The Hidden Work We Carry - Understanding Identity Load

At Tika EQ, we’ve been engaging with organisations, leaders, and communities around a concept that continues to strike a chord across sectors - Identity Load.
Through our recent workshops, consultations, and leadership sessions, this topic has opened up powerful conversations about inclusion, wellbeing, and the unseen weight that many individuals carry in workplaces and community spaces alike. For some, identity load is a new phrase. But for many, it names an experience they’ve been navigating for years - quietly, persistently, and often alone.
Defining Identity Load
Identity Load refers to the additional, often invisible, emotional and cognitive labour that people carry when they are expected to represent, explain, educate, or mediate on behalf of their identity, whether that’s their culture, gender, sexuality, faith, or lived experience, on top of their formal role.
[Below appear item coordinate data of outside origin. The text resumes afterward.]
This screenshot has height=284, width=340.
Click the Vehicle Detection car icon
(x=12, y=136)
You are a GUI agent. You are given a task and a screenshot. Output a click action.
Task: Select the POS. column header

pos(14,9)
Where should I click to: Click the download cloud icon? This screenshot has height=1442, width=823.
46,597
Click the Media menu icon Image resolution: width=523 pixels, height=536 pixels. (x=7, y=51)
It’s the hidden work that exists outside job descriptions but within the daily reality of many employees.
It looks like:
- The unacknowledged effort of being the ‘voice of difference’ in a meeting.
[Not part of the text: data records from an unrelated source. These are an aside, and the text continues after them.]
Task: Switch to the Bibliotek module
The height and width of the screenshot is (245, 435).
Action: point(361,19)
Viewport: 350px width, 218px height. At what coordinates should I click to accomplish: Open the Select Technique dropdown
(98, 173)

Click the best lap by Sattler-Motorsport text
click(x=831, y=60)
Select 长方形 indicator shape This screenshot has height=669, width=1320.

- The emotional toll of translating between perspectives or holding tension in difficult conversations.
- The expectation to mentor, educate, or hold space for others while managing your own fatigue.
In Employee Resource or Action Groups (ERGs/EAGs),reconciliation initiatives, and diversity or advisory committees, this identity-based labour often shows up most clearly. People are invited to the table because of their lived experience and while their insights are valuable, the burden of constantly being the representation can be exhausting.
Why It Matters
Identity load is more than a workplace issue; it’s a leadership issue. When this additional labour goes unrecognised or unsupported, it affects wellbeing, retention, and organisational culture. It can lead to burnout, disengagement, and attrition, particularly among those who bring critical cultural and community perspectives.
In First Nations contexts, and across other communities with long histories of underrepresentation, the weight can be compounded. Individuals are asked not only to show up as professionals but to hold space for reconciliation, to correct misunderstanding, or to build bridges that others continue to walk across.
The result? Many step back from the very initiatives they once championed, not from a lack of commitment, but from exhaustion.
How Identity Load Shows Up in Organisations
Even in progressive and well-intentioned workplaces, identity load can become embedded in systems and expectations.
It can appear when:
- The same people are consistently asked to “consult” or “represent” their community voice.
- Diversity and inclusion efforts rely on a handful of individuals to carry emotional and educational labour.
- Recognition is symbolic (through acknowledgment or visibility) but not structural (through time, pay, or workload adjustments).
- Lived experience is valued rhetorically, but not embedded as strategic expertise in decision-making processes.
When inclusion depends on the unpaid, unseen work of a few, it reinforces inequity rather than dismantling it.
What Leaders and Organisations Can Do
Building equity into systems means shifting the weight of responsibility, from the shoulders of individuals to the structure of the organisation itself.
At Tika EQ, we encourage leaders to start with four key actions:
1. Recognise the Load
Name it. Create language for it. Encourage open dialogue about identity load in performance and wellbeing conversations. Recognition helps make the invisible visible.
2. Resource It
Provide tangible support. Allocate time, funding, and recognition for the additional cultural, emotional, or relational work people do. This might mean compensating ERG leads, adjusting workloads, or building rest and reflection into project timelines.
3. Share It
Equity is a collective responsibility. Build capacity across the organisation so that inclusion and reconciliation efforts aren’t held solely by those most impacted. Offer allyship training, create co-champions, and ensure leaders model shared accountability.
4. Value Lived Experience Strategically
Lived experience is not symbolic, it’s strategic. Those with direct community connection bring insight into risk, reputation, and innovation that organisations cannot afford to overlook. Embed this expertise within governance, planning, and decision-making processes.
Beyond Inclusion: Towards Structural Care
This work isn’t about special treatment; it’s about fair systems and sustainable engagement. When we talk about identity load, we’re really talking about care; for people, for relationships, and for the systems that shape how we work. True inclusion means designing workplaces where representation doesn’t come with exhaustion, and where those who speak from lived experience are supported, not depleted, by the opportunity.
Where the Real Work Begins
If we want sustainable leadership, meaningful reconciliation, and cultures of belonging, we need to start with load, legacy, and listening.
- Load - recognising and redistributing the hidden work.
- Legacy - understanding the histories that shape today’s workplace experiences.
- Listening - creating space for truth, reflection, and shared responsibility.
At Tika EQ, we believe that acknowledging identity load isn’t just an act of empathy, it’s an act of equity. By making the hidden work visible, we begin to build systems where every contribution is valued, supported, and sustained.